I'm not even sure what I'm worried about. I've pretty much gotten over that whole "what the fuck am I doing with my life" thing that plagued me for at least a few years in my twenties. I think everybody feels like sometimes, and people get weirded out if they're not where they thought they would be at a certain age. But at some point I realized that I'm just living my life and trying my best and making some good decisions and some bad ones and hopefully learning something. Just like everybody else. I've got a great family, a boyfriend who is my best friend, and a few other people who have my back when I need them. I've got a diploma, a job I've been very proud of, and with this blog I've found a fufilling creative outlet. I've been on a few trips and had a lot of great times in general. I mean I'm not 100% killing it at life, but I'm not totally blowing it either. I feel like I'm approximately where I should be, and I don't feel like I missed out on anything in my 20s.
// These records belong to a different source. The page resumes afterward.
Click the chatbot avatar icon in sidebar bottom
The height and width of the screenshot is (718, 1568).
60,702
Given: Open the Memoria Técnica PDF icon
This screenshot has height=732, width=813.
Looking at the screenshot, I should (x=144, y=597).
So what's my problem then? I think part of it is just the fear of the unknown. I don't know how to be A Woman In Her Thirties. I have a lot of questions.Most have to do with my wardrobe. Like, am I going to have to stop wearing short shorts? And I think that points to a major issue is here: Pure Vanity. I do not want to get old and ugly. I know, I'm probably a bad person for saything that but it's how I feel. I'm no beauty queen, but with enough makeup (usually about 2 pounds) I've been able to work with what I got. Is it all about to go to shit?  Am I going to have to start relying on my personality? Oh dear.

And there's a sense of loss with reaching the end of my twenties. All  jokes aside, I don't really feel old at all. I wouldn't even say that I don't feel young. But I do feel like I'm not part of "the youth" anymore. I hear Bruno Mars's song "Young, Wild Girls" and I don't feel like it's about me. When I was 26 I went to Vegas with a group of girls and had a pretty crazy time. Since then I always pictured going back and replicating the experince.  But now I'm starting to think that when I do go back(which I will) it won't be quite like that. I mean it would still be super fun, but I think that even just a few years later I wouldn't have the same feeling of wreckless abandon I had then. Especially the way my hangovers go these days-I'd go buck wild the first day and be done-zo for the rest of the trip.
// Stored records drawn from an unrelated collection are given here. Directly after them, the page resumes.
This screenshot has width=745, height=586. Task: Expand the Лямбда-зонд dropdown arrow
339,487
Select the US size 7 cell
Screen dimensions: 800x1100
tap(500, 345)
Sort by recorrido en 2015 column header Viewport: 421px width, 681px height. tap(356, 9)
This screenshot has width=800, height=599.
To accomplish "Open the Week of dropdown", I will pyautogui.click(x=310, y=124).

But despite some fear, and a little bit of sadnss, I'm ultimately looking forward to turning 30. Ok, maybe I'm not looking forward to the actual day I hit the big 3-0. With 8 months to go, I've already enlisted a friend to come over on my birthday and hold me while I cry. But I am looking forward to my 30s. The past decade, as fun as it has been, was pretty turbulent. I feel like in the past year or two I've gotten my feet firmly on the ground. I have a better sense of what I want for myself. And most importantly, I've begun to feel pretty confident about taking action and doing the things I really want to do. My twenties have been all about having a great time, and I feel like I appreciated being young and a little bit wild. I won't look back on those times and wish I'd done anything differently. But I think my thirties are going to be where I find out what really matters to me, and I'm going to put my energy into that. I feel confident in myself in a way that has nothing to do with my hair or my makeup.

So I think it's going to be ok. I'm gonna rock my 30's. And when I start to feel like the beginning of that decade signifies the end of ever feeling attractive, I'll repeat one of my personal mantras over and over in my head:

"Look to the Aniston." (PS. This works in many situations, especially breakups. I mean, it can't be worse than THAT right? And she survived just fine.)

She gives me hope. Thirteen years after "The One Where They All Turn 30", she's still killing it. As long as I make millions of dollars and have access to all the best cosmetic procedures and can buy thousand dollar eye cream with diamonds in it or some shit like that, getting older is going to be juuuussst peachy.